Serge Safran éditeur, 208 pages, 18,90 €
La Printanière de Michel Quint

La vie n‘est pas un bonheur solitaire

par ALPHONSE CUGIER
Publié le 9 septembre 2022 à 12:51

«  Un jour tu verras, on se rencontrera… Faut suivre les conseils des chansons » Dès les premières lignes, le lecteur plonge au cœur même de la ville de Lille. Mais ce n’est pas l’atmosphère habituelle. Cette journée de juin 2019, lorsque Étienne Vancauwenberghe, la petite cinquantaine, professeur donnant des cours à domicile, descend du Mongy en gare de Lille Flandres, il suffoque, les gaz lacrymogènes s’étendent jusqu’au parvis de la gare et au-delà.
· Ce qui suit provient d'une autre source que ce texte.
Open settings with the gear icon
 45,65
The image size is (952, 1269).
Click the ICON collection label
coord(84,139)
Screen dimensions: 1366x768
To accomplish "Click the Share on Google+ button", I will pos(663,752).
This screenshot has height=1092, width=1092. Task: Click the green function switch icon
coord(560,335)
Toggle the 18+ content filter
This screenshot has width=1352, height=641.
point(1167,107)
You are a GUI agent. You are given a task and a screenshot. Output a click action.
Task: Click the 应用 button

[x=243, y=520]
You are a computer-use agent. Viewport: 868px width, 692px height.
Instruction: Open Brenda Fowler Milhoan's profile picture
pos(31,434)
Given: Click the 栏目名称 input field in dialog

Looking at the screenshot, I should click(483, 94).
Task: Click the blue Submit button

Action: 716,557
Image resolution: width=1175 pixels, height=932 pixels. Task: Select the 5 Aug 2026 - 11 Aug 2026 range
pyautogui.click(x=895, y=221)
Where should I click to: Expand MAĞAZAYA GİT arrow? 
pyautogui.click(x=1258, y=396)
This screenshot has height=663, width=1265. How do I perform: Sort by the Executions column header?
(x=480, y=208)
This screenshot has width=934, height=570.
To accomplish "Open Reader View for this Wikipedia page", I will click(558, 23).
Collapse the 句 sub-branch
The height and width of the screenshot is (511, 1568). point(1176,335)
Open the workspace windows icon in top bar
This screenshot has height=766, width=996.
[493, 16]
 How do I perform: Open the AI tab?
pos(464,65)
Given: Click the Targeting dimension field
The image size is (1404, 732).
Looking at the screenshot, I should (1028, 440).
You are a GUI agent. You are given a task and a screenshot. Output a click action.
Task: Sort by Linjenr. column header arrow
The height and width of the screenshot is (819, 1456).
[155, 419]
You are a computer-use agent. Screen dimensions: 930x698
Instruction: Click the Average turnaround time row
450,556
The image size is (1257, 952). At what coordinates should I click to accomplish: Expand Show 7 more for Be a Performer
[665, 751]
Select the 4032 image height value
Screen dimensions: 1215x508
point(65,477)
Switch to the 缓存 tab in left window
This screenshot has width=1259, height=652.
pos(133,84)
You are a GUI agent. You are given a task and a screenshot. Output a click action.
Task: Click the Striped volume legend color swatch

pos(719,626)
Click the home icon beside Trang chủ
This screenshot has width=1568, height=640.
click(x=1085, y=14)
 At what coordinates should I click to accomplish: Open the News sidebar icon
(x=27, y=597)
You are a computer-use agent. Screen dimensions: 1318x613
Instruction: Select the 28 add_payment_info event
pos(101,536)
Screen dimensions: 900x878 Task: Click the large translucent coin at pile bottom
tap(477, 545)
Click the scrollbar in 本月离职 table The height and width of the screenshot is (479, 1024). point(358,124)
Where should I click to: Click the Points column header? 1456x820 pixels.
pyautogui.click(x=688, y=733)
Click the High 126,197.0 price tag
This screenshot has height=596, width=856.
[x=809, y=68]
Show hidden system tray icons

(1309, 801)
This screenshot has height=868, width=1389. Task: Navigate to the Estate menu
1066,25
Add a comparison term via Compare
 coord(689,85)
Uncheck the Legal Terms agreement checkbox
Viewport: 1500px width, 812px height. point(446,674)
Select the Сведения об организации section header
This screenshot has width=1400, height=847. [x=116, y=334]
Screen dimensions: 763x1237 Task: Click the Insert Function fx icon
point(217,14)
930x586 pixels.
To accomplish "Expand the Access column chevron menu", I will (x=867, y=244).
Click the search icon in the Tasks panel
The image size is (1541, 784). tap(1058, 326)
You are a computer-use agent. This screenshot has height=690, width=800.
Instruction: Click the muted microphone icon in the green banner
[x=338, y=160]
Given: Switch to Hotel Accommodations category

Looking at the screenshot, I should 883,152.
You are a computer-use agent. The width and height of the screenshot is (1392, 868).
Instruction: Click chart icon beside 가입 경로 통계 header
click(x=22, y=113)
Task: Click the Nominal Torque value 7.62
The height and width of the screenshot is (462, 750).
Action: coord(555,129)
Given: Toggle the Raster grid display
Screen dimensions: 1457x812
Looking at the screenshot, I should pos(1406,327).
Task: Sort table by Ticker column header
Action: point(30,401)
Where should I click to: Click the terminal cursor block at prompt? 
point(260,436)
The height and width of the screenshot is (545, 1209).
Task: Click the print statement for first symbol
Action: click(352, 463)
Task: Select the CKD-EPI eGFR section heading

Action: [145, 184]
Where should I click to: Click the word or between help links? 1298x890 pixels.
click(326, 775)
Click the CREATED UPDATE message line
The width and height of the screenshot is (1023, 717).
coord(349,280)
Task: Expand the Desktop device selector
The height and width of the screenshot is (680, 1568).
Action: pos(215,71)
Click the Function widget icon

Il se retrouve en pleine manifestation de gilets jaunes bloqués par des escadrons de CRS. Les rues adjacentes ou plus éloignées, sont sillonnées par des hordes noires cagoulées. Ayant réussi à rejoindre la rue Royale, proche de son domicile, il est agressé par un black bloc armé d’une barre de fer. À peine a-t-il imaginé sa tête fracassée qu’une jeune femme décoche, avec une rapidité et une dextérité hors normes, quelques coups de poing qui envoient l’agresseur au « tapis ». Le temps qu’il réalise, elle a disparu. Et ironie du sort, il doit commenter à un lycéen le poème Le vierge, le vivace et le bel aujourd’hui de Mallarmé.

Impair, passe et manque… un parcours fléché

Étienne, au vu du style du KO et des chaussures de ring de celle qu’il appelle la Printanière, «  boxeuse de charme et de force  », décide de la chercher dans tous les clubs de boxe de Lille et de la région. Il découvre le milieu, des gens passionnés, chaleureux, une cure de jouvence. Dès lors, il lui est impossible d’exister solitaire, autonome, obligé qu’il est de s’extraire de la façade d’indifférence qu’il s’était construite, de cette avancée des jours où à l’accoutumée rien n’arrivait. Au Ring lillois, il rencontre Simone, la mère adoptive de cette Printanière qui veut connaître sa mère biologique. Avec l’aide de Simone, de Leïla et d’autres femmes, Étienne poursuit sa recherche. Il est entraîné sans savoir qu’il s’engage dans une aventure intime à laquelle il ne s’attendait pas et qui va le replonger dans son passé.

La fête de l’écriture

Ce roman de l’essentiel et de l’ordinaire de la vie alterne détachement, autodérision, tendresse, fantaisie, gravité, verve… Les phrases se succèdent comme jetées en coups brefs, hautes en couleurs et en rythme, certaines argotiques, un bouillonnement de styles mettant en valeur ce quelque chose de physique, une tonicité, un côté « oreille » qui permet à l’occasion une truculence gentiment grivoise. Ces perles qui brillent certes éphémères mais réjouissantes, n’évacuent pas les événements dramatiques, tragiques même, dont les mots provoquent une sensation de cendre dans la bouche et de vide en soi. Des « parenthèses » s’ouvrent dans le récit, références à foison au cinéma (Million Dollar Baby de Clint Eastwood), à la chanson (Brel, Billie Holiday, Mouloudji), à la littérature, tout particulièrement Modiano (pour sa quête du passé et pour son roman Rue de boutiques obscures qui, dédicacé, clôt la recherche). Histoire de gens ordinaires racontée comme on s’en remet à un ami, histoire qui passe du singulier au pluriel, de l’intime au monde alentour, celui des mouvements sociaux et de l’attention portée à l’enfance et aux mères solitaires.